Trecho do texto -
31 outubro 2011

A Lua que não dei...


“Compreendo os pais, e me encanto com eles, que desejariam dar o mundo de presente aos filhos.

E, no entanto, abomino os que, a cada fim de semana, dão tudo o que os filhos lhes pedem nos shoppings onde exercitam arremedos de paternidade.

E não há paradoxo nisso.

Dar o mundo é sentir-se um pouco como Deus, que é essa a condição de um pai.

Dar futilidades como barganha de amor é, penso eu, renunciar ao sagrado.

Volto a narrar, por me parecer apropriado à croniqueta, o que me aconteceu ao ser pai pela primeira vez.


Lá se vão, pois, 45 anos.

Deslumbrado de paixão, eu olhava a menina no berço, via-a sugando os seios da mãe, esperneando na banheira, dormindo como anjo de carne.

E, então, eu me prometia, prometendo-lhe: “Dar-lhe-ei o mundo, meu amor.”

E não lhe dei.

E foi o que me salvou do egoísmo, da tola pretensão e da estupidez de confundir valores materiais com morais e espirituais.

Não dei o mundo à minha filha, mas ela quis a Lua.

E não me esqueço de como ela pediu a Lua, há anos já tão distantes.

Eu a carregava nos braços, pequenina e apenas balbuciante, andando na calçada de nosso quarteirão, em tempos mais amenos, quando as pessoas conversavam às portas das casas.

Com ela junto ao peito, sentia-me o mais feliz homem do mundo, andando, cantarolando cantigas de ninar em plena calçada.

Pois é a plenitude da felicidade um homem jovem poder carregar um filho como se acariciando as próprias entranhas.

Minha filha era eu, e eu era ela.

Um pai é, sim, um pequeno Deus, o criador.

E seu filho, a criatura bem amada.

E foi, então, que conheci a impotência e os limites humanos.


Pois a filhinha a quem eu prometera o mundo ergueu os bracinhos para o alto e começou a quase gritar, assanhada, deslumbrada: “Dá, dá, dá...”

Ela descobrira a Lua e a queria para si, como ursinho de pelúcia, uma luminosa bola de brincar.

Diante da magia do céu enfeitado de estrelas e de luar, minha filha me pediu a Lua e eu não lhe pude dar.

Objetivos -
a: Extraia das entradas, sem alterar nada, todas as linhas desde a que contém "Viewport: 592px width, 1008px height." até a que contém "Click the 'Đuôi", incluindo as duas.
b: Escreva a continuação da crônica sobre a Lua a partir do ponto em que ela termina.

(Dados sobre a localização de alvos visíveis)
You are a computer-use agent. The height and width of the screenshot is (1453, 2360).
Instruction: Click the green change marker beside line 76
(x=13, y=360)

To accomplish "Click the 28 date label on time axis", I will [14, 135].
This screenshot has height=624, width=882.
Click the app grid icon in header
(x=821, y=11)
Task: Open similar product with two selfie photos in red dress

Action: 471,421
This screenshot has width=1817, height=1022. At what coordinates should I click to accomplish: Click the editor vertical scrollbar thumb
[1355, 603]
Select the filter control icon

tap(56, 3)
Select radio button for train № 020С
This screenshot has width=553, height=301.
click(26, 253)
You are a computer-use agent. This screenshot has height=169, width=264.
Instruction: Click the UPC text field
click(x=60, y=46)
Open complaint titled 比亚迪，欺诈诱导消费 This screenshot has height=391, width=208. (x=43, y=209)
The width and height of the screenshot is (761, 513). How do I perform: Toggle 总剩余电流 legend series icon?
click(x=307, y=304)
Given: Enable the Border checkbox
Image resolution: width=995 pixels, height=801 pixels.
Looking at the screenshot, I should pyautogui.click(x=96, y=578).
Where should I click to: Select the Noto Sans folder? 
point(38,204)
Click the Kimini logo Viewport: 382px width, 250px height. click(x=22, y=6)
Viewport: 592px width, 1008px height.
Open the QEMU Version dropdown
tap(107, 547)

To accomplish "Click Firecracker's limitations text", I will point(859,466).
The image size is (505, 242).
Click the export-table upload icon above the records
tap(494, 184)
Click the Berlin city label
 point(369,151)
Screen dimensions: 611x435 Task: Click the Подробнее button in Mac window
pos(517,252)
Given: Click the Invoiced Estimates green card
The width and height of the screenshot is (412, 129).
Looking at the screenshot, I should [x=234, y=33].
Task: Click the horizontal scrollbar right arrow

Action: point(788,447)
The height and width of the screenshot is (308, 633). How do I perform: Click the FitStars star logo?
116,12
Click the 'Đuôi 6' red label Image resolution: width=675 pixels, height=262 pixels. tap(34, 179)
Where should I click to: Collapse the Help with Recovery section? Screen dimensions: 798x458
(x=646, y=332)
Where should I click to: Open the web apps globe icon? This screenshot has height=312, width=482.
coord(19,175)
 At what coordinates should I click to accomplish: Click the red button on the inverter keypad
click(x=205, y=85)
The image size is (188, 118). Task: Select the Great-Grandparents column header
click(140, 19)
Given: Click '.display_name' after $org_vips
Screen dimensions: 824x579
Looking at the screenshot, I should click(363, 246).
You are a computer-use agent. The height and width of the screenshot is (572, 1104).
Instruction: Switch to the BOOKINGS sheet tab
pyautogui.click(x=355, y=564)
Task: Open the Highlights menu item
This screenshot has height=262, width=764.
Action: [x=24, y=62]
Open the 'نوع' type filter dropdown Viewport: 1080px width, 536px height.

Resultados do exercício -
a:
Viewport: 592px width, 1008px height.
Open the QEMU Version dropdown
tap(107, 547)

To accomplish "Click Firecracker's limitations text", I will point(859,466).
The image size is (505, 242).
Click the export-table upload icon above the records
tap(494, 184)
Click the Berlin city label
 point(369,151)
Screen dimensions: 611x435 Task: Click the Подробнее button in Mac window
pos(517,252)
Given: Click the Invoiced Estimates green card
The width and height of the screenshot is (412, 129).
Looking at the screenshot, I should [x=234, y=33].
Task: Click the horizontal scrollbar right arrow

Action: point(788,447)
The height and width of the screenshot is (308, 633). How do I perform: Click the FitStars star logo?
116,12
Click the 'Đuôi 6' red label Image resolution: width=675 pixels, height=262 pixels. tap(34, 179)

b:
A certeza de meus limites permitiu, porém, criar um pacto entre pai e filhos: se eles quisessem o impossível, fossem em busca dele.

Eu lhes dera a vida, asas de voar, diretrizes, crença no amor e, portanto, estímulo aos grandes sonhos.


E o sonho da primogênita começou a acontecer, num simbolismo que, ainda hoje, me amolece o coração.

Pois, ainda adolescente, lá se foi ela embora, querendo estudar no exterior.

Vi-a embarcar, a alma sangrando-me de saudade, a voz profética de Kalil Gibran em sussurros de consolo:

“Vossos filhos não são vossos filhos, mas são os filhos e as filhas da ânsia da vida por si mesma.

Eles vêm através de vós, mas não de vós.

E embora vivam convosco, não vos pertencem.

Vós sois os arcos dos quais vossos filhos são arremessados como flechas vivas.”

Foi o que vivi, quando o avião descolou, minha criança a bordo.

No céu, havia uma Lua enorme, imensa.

A certeza da separação foi dilacerante.

Minha filha fôra buscar a Lua que eu não lhe dera.


E eu precisava conviver com a coerência do que transmitira aos filhos: “O lar não é o lugar de se ficar, mas para onde voltar.”

Que os filhos sejam preparados para irem-se, com a certeza de ter para onde voltar quando o cansaço, a derrota ou o desânimo inevitáveis lhes machucarem a alma.

Ao ver o avião, como num filme de Spielberg, sombrear a Lua, levando-me a filha querida, o salgado das lágrimas se transformou em doçura de conforto com Kalil Gibran: como pai, não dando o mundo nem Lua aos filhos, me senti arqueiro e arco, arremessando a flecha viva em direcção ao mistério.

Ora, mesmo sendo avós, temos, sim e ainda, filhos a criar, pois família é uma tribo em construção permanente.

Pais envelhecem, filhos crescem, dão-nos netos e isso é a construção, o centro do mundo onde a obra da criação se renovam nunca completar-se-á.

De guerreiros que foram, pais se tornam pajés.

E mães, curandeiras de alma e de corpo.

É quando a tribo se fortalece com conselheiros, sábios que conhecem os mistérios da grande arquitetura familiar, com régua, esquadro, compasso e fio de prumo.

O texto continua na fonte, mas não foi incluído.